ゲームの「型」によって攻めと守りが違うことを学ぶ
攻守交代で行うベースボール型のゲームでは、攻めているのか、守っているのかがはっきりしています。攻めている時はずっと攻めが続き、守っている時はひたすら守ることになります。ベースボール型のゲームでは、自分の動きを相手にじゃまされることもありませんから、作戦も立てやすくなります。
攻守分離で行うネット型では、ボールがどこにあるかによって攻守攻守…が繰り返されるので、攻めと守り両方の動きを交互に要求されます。しかし、コートが中央から分かれているので、ネット型のゲームでは自分の動きを相手にじゃまされることは、やはりありません。
では、ゴール型は、どうでしょうか? ボールを味方が保持していれば攻め、相手がボールを保持しているときは守りとなります。これがいつどうなるか分からない状況の中、その判断と攻守に応じた動きを瞬時に要求されます。そのうえ、相手が近寄ってきて自分の動きをじゃまするので、どのように動いたらいいのか困ってしまいます。このようにゴール型のゲームは、「自分の動きを相手にじゃまされる」ところにその特性があります。
1・2年生のとき、攻守混合での鬼遊びで、鬼をかわしたり鬼がいない隙をついたりして攻めればいいことを学びます。また、攻守交代の的当てゲームで「パスをするほうがシュートしやすくなる」ことを攻め方として学習していきます。しかし、パスの精度はかなり低いので、作戦としてはあまり期待できません。
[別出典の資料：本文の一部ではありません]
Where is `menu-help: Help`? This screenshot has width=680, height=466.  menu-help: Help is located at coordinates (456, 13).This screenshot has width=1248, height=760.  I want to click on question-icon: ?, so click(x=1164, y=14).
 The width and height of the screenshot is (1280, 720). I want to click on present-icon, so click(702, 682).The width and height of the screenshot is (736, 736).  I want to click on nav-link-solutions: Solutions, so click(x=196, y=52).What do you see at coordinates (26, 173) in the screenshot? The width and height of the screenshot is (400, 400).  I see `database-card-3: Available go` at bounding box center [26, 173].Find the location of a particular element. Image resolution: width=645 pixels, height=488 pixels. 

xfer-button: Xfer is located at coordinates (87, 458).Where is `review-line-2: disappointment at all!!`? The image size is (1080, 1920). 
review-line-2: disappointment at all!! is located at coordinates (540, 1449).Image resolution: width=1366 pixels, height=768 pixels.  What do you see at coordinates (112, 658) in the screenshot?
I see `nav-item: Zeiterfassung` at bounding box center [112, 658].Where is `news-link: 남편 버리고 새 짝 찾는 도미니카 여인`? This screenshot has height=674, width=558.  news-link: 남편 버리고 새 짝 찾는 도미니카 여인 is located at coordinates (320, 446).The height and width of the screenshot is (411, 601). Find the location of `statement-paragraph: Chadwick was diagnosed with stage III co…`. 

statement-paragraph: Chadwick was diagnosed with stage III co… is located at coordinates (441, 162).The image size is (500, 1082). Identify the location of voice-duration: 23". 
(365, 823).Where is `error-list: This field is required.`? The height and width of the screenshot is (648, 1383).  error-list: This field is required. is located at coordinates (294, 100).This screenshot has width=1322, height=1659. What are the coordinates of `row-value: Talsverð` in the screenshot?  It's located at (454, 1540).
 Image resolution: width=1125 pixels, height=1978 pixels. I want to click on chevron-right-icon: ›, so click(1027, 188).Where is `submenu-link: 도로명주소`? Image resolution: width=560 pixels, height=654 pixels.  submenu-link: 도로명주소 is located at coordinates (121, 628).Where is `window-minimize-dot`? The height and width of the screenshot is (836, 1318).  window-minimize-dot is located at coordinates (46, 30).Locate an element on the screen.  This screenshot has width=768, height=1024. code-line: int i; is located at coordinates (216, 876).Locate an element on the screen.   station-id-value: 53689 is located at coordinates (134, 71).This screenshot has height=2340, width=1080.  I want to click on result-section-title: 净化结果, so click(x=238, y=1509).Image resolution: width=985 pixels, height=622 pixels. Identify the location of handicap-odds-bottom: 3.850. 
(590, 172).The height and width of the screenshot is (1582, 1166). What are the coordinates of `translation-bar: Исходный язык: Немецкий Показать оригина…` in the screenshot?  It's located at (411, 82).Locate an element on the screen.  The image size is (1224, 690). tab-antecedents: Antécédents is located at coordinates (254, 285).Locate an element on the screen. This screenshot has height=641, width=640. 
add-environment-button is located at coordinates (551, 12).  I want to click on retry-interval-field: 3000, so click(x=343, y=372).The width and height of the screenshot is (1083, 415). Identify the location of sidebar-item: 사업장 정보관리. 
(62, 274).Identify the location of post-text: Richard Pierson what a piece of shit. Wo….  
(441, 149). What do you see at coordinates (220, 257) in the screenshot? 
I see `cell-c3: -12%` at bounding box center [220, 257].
3・4年生では、これらの攻め方を転移させてゴール型ゲームの攻め方を見付けられるようにするところから学習が始まります。タグラグビーやフラッグフットボールなら、攻守交代でありながら攻守混合っぽい規則にもできます。
規則を複雑にするとかえって子供の動きが停滞するので、規則の工夫をする必然性が生じるような易しいゲームを単元の最初にいかに提示できるかが、ゲームの学習のカギを握っています。